Chromosome Analysis, High Resolution

Test Code

CPT Codes
88230, 88262, 88289

Physician Attestation of Informed Consent
This germline genetic test requires physician attestation that patient consent has been received if ordering medical facility is located in AK, DE, FL, GA, IA, MA, MN, NV, NJ, NY, OR, SD or VT or test is performed in MA.

Preferred Specimen
10 mL whole blood collected in sodium heparin (green-top) tube
Infants: 2-3 mL whole blood in pediatric (3 mL) vacutainer

Minimum Volume
3 mL

Other Acceptable Specimens
Whole blood collected in: sodium heparin (royal blue-top), sodium heparin lead-free (tan-top) tube

Clinical history and reason for referral are required with test order.
Infants 2-3 mL in pediatric (3 mL) vacutainer. Ship at room temperature.
Other vacutainer tubes containing sodium heparin are acceptable.

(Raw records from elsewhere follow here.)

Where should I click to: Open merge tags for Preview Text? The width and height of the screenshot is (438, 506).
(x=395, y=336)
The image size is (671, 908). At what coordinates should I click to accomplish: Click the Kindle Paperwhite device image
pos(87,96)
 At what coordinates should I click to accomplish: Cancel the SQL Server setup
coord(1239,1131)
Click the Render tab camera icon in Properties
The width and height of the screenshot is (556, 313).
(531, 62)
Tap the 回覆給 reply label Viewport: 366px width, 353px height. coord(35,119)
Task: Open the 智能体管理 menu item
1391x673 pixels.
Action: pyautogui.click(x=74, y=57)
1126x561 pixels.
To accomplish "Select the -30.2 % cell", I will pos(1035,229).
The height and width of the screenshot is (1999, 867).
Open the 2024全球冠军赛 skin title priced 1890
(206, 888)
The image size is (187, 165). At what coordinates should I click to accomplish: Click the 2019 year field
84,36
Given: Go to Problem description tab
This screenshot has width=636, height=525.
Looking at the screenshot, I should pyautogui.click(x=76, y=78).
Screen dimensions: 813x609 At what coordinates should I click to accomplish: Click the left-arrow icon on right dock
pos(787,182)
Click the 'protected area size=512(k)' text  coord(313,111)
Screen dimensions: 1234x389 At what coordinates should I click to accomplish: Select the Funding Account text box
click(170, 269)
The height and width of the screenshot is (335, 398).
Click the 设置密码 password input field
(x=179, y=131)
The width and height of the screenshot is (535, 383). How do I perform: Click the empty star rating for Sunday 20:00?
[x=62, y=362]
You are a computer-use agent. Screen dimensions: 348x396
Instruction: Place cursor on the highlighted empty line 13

Specimen viability decreases during transit. Send specimen to testing lab for viability determination. Do not freeze. Do not reject.

Preliminary results available for neonatal specimens three days after receipt.

Note: If cultures do not yield metaphases for analysis, test may be replaced by: Chromosome Analysis, Blood, No Growth code, or Cytogenetics Communication (if a communication is required).

Transport Temperature
Room temperature

Specimen Stability
Room temperature: See instructions
Refrigerated: See instructions
Frozen: See instructions

Reject Criteria (Eg, hemolysis? Lipemia? Thaw/Other?)
Received frozen

Culture • Karyotype • Microscopy

Setup Schedule
Set up: Daily; Report available: 10 days

Reference Range
See Laboratory Report

Performing Laboratory
Quest Diagnostics Nichols Institute
14225 Newbrook Drive
Chantilly, VA 20153

The CPT Codes provided in this document are based on AMA guidelines and are for informational purposes only. CPT coding is the sole responsibility of the billing party. Please direct any questions regarding coding to the payor being billed. Any Profile/panel component may be ordered separately. Reflex tests are performed at an additional charge.